I also forget how much I have accomplished with how little I have. I look around me and I see people who have to sell their horses or starve their horses or have to give up riding because they can’t afford it. I’ve been stubborn enough to keep my horses when most other people would fold. This past week I almost caved. I threw a hissy fit because I was frustrated and certain all of my hard work was for nothing.
I stayed the course though and I’m still here. Things are (for the moment) looking up. I even have this little flame in my mind- I want to breed Julie again. I won’t (although, if the funds were there I would), not until my debts are paid and I am financially sound. In fact, I am using breeding Julie as a carrot to force myself to become financially sound. When I get my debts paid off and I have plenty of savings I will breed Julie- as long as she is physically fit and healthy. I love raising babies and I love how fast they grow. I love how inquisitive they are. The next time I breed, I intend to savor each day I get to watch the foal grow up. I intend to be more aware of the pitfalls I befell the first time around. The next time around I will make sure I plan and then plan again.
On Monday, I start a new job; a new career.
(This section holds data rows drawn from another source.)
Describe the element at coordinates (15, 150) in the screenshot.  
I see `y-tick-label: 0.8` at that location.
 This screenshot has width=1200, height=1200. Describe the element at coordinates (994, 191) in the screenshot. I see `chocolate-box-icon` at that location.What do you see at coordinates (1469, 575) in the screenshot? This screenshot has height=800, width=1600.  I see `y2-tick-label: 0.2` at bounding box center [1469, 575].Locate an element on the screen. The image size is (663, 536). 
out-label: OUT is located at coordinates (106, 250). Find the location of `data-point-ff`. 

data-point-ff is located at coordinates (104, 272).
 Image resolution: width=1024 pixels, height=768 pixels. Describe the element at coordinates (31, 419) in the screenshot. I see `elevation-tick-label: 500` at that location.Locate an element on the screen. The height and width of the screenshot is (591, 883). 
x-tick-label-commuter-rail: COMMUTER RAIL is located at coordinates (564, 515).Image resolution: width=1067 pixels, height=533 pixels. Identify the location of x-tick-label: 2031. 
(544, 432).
One that has the capacity to support my horsey habits and then some. The past ten years (yes, it’s been a long time) have been a journey to discover who I am and what drives me. As a horse person that means that I had to figure out that I do not want to own a commercial horse farm nor do I want to spend hours teaching lessons. I figured out I’d rather have a private facility where I breed Trakehners to help better the breed; not to line my pockets.
As I’ve written before- I know that there will be more traps and more times where I despair. I just hope that every time I feel like I should give up; I stop and remind myself of all I have accomplished and all I will accomplish. So, I won’t get everything tomorrow- I will get everything I dream of (and sometimes more than I dreamed of) by just being me and by remembering that I am lucky to have what I have.